EXTRACTED RECORDS —
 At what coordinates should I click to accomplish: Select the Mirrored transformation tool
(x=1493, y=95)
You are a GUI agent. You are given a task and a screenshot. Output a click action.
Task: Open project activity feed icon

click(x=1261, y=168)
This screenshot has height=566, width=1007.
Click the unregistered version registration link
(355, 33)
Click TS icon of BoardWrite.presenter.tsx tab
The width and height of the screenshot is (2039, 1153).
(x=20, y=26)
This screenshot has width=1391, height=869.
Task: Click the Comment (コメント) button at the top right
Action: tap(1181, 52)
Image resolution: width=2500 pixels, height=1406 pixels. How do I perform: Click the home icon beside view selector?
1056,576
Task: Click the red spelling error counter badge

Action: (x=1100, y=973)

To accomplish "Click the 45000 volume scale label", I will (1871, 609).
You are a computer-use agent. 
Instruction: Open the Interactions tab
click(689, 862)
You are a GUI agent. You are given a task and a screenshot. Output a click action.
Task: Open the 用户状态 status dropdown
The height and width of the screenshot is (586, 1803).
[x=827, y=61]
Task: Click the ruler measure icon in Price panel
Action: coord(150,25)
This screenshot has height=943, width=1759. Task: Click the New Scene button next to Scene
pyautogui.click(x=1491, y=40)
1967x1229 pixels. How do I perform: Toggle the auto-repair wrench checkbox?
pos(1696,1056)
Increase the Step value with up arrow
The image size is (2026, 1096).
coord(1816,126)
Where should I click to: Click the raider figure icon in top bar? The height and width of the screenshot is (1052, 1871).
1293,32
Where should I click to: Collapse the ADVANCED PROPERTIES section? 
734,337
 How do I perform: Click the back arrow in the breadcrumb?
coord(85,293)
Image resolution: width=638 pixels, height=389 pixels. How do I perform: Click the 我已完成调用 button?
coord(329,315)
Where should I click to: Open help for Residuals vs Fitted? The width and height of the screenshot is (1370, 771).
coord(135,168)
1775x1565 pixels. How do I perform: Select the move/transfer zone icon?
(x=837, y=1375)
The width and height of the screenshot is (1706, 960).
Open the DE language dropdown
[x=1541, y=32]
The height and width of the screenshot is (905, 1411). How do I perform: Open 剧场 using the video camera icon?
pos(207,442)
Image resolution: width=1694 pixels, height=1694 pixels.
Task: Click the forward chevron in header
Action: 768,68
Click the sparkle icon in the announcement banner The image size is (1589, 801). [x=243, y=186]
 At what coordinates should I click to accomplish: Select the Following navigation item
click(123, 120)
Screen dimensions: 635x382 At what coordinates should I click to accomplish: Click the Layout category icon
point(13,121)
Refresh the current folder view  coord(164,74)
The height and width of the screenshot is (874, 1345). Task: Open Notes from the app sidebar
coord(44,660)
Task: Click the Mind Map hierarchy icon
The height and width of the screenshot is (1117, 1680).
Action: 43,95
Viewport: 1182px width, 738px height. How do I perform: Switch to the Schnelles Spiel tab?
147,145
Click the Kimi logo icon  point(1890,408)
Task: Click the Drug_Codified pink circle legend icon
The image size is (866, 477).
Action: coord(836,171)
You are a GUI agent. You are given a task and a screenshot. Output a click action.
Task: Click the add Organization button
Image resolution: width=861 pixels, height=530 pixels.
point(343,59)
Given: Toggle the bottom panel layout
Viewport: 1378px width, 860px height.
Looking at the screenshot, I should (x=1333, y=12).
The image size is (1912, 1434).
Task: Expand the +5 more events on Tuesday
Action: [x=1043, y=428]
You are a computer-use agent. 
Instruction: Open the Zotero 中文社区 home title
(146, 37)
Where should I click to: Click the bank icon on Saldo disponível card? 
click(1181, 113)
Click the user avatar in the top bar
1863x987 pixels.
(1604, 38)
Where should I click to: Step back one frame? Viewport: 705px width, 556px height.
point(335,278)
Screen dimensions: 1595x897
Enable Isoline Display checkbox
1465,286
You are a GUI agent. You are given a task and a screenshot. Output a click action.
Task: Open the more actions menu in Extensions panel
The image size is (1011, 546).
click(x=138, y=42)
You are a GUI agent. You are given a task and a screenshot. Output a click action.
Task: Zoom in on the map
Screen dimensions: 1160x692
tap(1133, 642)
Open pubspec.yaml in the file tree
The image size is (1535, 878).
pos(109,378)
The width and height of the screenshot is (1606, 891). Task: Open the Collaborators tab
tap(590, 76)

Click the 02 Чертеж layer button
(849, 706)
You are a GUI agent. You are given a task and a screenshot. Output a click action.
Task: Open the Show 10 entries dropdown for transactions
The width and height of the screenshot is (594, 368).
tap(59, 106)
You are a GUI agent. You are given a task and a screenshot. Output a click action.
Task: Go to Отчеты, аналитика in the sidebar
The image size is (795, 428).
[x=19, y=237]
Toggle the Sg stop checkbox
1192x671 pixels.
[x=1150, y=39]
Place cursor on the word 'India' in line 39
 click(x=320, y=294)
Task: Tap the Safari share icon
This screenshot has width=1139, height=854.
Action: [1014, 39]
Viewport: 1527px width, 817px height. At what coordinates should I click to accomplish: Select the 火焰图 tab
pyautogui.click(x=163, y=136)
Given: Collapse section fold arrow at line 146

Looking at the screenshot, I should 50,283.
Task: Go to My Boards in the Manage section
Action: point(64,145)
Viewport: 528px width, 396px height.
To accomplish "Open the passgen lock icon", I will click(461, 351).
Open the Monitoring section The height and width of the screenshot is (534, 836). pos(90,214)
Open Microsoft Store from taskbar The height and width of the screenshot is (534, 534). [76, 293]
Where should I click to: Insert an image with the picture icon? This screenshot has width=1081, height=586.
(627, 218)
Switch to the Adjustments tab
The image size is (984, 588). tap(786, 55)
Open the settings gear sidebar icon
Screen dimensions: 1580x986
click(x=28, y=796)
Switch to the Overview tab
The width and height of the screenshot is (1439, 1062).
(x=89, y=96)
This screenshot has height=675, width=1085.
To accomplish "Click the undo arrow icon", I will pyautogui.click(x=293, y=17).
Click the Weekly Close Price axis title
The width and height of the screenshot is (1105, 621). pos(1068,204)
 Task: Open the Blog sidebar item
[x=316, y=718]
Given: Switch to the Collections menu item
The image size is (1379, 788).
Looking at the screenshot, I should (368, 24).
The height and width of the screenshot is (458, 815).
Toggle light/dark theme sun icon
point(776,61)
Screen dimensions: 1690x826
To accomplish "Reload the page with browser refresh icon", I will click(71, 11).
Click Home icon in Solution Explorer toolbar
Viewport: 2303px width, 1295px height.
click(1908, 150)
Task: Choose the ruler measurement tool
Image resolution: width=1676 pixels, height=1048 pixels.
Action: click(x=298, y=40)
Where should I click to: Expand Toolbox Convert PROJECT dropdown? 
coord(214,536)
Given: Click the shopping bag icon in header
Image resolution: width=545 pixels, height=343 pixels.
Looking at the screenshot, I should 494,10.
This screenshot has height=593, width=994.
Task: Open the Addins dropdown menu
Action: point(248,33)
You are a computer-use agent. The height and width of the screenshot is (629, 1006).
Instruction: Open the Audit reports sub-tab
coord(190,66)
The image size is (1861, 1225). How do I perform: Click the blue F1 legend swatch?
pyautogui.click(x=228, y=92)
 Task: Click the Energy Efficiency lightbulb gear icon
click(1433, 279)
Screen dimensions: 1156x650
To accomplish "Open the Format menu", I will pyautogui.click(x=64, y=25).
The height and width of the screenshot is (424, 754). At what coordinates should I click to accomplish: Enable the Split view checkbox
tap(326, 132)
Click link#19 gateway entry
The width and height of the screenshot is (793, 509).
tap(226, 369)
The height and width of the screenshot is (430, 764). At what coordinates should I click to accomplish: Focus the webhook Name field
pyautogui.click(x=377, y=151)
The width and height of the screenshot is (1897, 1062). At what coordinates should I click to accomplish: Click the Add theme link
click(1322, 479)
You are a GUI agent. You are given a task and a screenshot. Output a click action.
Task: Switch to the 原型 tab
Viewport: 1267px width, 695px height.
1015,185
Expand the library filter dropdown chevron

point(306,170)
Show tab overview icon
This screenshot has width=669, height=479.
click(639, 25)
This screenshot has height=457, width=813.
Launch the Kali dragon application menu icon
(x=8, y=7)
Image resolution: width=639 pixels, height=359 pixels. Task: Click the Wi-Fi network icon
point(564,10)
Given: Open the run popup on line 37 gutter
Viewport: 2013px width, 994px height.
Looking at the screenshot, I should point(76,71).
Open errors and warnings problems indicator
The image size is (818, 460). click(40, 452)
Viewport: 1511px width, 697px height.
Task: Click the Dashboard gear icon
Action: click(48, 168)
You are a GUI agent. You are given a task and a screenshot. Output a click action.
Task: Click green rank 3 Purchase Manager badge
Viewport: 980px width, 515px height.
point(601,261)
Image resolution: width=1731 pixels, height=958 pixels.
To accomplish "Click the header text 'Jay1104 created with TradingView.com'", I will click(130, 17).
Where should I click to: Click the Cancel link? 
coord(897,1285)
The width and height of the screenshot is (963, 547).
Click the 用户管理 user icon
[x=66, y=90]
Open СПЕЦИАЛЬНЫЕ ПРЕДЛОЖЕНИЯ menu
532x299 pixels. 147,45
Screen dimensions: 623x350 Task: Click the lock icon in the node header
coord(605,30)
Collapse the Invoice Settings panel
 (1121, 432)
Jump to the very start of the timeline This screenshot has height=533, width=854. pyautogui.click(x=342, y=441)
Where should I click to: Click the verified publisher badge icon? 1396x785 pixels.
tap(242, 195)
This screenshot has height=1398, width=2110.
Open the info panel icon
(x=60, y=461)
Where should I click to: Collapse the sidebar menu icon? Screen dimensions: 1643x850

TASK PROMPT — Your answer is the line containing "Click the 用户管理 user icon" plus every line after it through the end of the entries, given again exactly and alone.

SOLUTION FOR THIS PROBLEM —
Click the 用户管理 user icon
[x=66, y=90]
Open СПЕЦИАЛЬНЫЕ ПРЕДЛОЖЕНИЯ menu
532x299 pixels. 147,45
Screen dimensions: 623x350 Task: Click the lock icon in the node header
coord(605,30)
Collapse the Invoice Settings panel
 (1121, 432)
Jump to the very start of the timeline This screenshot has height=533, width=854. pyautogui.click(x=342, y=441)
Where should I click to: Click the verified publisher badge icon? 1396x785 pixels.
tap(242, 195)
This screenshot has height=1398, width=2110.
Open the info panel icon
(x=60, y=461)
Where should I click to: Collapse the sidebar menu icon? Screen dimensions: 1643x850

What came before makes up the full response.